On Thursday, Kenya said it expects to legally access a portion of the € 40billion (Sh4.6 trillion) available under EPAs to develop priority areas listed in the set of agreements.

These include infrastructure, green energy, agriculture and market access, establishment of disease-free zones, blue economy, water resource management, technical and vocational training, training of farmers, customs/border management and private sector development.

EAC countries had jointly negotiated the EPAs until 2014 but some countries cited provisions which they argued could injure their local industries.

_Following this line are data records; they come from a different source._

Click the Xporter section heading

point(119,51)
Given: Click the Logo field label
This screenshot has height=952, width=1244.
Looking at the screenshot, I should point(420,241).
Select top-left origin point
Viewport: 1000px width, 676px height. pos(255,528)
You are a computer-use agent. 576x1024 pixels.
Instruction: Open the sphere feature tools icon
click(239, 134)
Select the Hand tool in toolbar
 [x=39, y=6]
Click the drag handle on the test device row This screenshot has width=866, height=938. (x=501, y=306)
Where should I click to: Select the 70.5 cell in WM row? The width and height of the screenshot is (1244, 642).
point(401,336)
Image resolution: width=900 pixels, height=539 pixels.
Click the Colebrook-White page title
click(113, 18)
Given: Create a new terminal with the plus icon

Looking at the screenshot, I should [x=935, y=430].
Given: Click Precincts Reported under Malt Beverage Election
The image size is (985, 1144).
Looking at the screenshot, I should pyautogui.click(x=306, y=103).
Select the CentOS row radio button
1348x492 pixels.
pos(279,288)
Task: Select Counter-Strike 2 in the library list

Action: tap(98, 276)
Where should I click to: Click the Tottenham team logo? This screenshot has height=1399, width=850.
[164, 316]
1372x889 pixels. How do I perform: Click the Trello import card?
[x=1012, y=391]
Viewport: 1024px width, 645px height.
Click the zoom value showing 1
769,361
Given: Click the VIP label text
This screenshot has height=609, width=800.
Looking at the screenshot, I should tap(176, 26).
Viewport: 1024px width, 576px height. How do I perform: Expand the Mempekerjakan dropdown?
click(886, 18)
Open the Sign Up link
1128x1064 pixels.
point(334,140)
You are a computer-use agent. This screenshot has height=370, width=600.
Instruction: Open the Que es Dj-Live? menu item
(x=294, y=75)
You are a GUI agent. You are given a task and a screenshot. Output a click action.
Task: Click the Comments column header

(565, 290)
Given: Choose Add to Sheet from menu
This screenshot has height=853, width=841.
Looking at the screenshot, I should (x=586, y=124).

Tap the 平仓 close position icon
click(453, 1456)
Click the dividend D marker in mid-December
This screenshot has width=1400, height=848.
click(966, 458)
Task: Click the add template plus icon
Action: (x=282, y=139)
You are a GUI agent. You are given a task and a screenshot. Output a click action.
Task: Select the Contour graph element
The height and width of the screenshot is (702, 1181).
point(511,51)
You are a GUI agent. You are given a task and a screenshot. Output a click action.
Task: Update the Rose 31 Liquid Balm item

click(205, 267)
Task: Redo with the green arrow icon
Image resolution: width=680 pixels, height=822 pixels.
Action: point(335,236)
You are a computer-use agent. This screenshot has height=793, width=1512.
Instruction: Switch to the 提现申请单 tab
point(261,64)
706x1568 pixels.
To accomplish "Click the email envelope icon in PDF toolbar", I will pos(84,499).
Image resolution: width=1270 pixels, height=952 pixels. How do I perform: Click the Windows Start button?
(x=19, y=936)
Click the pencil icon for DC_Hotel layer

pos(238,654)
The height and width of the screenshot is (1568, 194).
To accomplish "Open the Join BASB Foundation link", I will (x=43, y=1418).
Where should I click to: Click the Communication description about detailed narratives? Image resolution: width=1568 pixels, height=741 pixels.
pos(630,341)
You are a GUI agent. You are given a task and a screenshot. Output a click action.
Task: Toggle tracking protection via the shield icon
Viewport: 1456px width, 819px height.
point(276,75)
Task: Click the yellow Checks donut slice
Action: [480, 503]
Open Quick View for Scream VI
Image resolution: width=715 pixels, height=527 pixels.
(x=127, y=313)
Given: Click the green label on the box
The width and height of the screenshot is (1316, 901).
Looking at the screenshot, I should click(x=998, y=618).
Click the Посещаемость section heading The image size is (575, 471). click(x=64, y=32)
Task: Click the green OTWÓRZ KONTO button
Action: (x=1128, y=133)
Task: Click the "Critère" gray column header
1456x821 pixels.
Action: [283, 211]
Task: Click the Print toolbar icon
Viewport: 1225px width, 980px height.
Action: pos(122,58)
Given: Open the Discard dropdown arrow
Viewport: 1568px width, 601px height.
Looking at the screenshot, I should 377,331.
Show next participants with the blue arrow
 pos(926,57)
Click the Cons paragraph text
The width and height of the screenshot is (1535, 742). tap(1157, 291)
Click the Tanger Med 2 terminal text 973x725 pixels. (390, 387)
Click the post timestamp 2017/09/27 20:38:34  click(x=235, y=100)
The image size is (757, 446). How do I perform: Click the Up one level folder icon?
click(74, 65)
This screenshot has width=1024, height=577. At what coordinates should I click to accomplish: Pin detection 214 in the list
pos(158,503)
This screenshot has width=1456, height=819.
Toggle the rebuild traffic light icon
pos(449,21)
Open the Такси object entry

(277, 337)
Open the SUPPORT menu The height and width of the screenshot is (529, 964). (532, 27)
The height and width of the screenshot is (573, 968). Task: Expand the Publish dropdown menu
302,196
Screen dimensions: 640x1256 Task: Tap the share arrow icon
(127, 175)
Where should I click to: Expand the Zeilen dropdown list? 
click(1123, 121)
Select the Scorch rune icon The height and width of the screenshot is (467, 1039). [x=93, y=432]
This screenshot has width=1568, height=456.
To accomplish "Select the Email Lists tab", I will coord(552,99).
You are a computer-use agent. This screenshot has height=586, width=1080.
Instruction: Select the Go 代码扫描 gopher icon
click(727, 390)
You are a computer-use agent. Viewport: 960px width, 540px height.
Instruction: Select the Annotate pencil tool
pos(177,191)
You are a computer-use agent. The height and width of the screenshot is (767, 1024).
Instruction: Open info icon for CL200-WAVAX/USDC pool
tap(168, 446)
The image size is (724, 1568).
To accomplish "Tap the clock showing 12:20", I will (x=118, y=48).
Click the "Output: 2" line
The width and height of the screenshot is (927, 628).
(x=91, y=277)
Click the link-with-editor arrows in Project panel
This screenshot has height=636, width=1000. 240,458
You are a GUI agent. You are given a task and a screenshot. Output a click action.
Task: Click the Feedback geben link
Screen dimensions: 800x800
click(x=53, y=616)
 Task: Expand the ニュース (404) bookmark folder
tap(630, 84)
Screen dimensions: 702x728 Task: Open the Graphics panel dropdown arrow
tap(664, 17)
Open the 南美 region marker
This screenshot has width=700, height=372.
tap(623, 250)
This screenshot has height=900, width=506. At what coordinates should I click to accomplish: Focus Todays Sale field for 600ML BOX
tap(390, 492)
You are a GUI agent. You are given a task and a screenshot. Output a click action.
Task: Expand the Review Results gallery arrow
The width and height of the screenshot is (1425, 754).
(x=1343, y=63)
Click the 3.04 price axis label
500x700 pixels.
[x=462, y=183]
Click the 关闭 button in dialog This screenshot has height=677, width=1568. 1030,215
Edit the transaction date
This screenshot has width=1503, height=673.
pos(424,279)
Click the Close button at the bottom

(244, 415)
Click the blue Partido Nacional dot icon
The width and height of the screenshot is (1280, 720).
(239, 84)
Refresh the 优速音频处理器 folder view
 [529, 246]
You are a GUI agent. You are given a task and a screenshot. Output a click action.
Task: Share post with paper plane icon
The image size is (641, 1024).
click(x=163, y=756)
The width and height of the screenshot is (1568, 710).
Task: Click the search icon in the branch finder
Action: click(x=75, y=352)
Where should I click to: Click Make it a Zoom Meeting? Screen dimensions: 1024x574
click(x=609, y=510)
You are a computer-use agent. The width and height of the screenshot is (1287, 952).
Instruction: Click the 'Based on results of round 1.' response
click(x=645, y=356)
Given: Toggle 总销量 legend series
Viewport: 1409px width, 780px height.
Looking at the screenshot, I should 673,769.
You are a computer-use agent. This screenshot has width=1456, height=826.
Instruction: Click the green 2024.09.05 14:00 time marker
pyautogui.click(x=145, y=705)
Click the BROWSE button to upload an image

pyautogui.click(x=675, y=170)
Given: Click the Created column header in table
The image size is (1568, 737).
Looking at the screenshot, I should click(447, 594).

The EU had insisted the agreement will be valid only if all five EAC countries signed it and argued there is no threat on nascent industries because the agreements allowed either side to reintroduce safeguards against flooding of goods.

Though Kenya could benefit more from the agreement by sustaining market for fresh flowers, the EU still sells more to the region than it buys from it.

In 2017, EU sold to EAC goods worth €3.6 billion (Sh417 billion) but bought goods worth €2.4 billion (Sh278 billion), leaving a balance of €1.2 billion (Sh139 billion).

Exports to the EU from EAC are mainly coffee, cut flowers, tea, tobacco, fish and vegetables.

Imports from the EU are mostly machinery and mechanical appliances, equipment and parts, vehicles and pharmaceutical products.

Kenya feels it is motivated to implement the agreement because it is the only country in the EAC which is considered above least developed countries, meaning it could suffer more were the EU to implement the tariffs.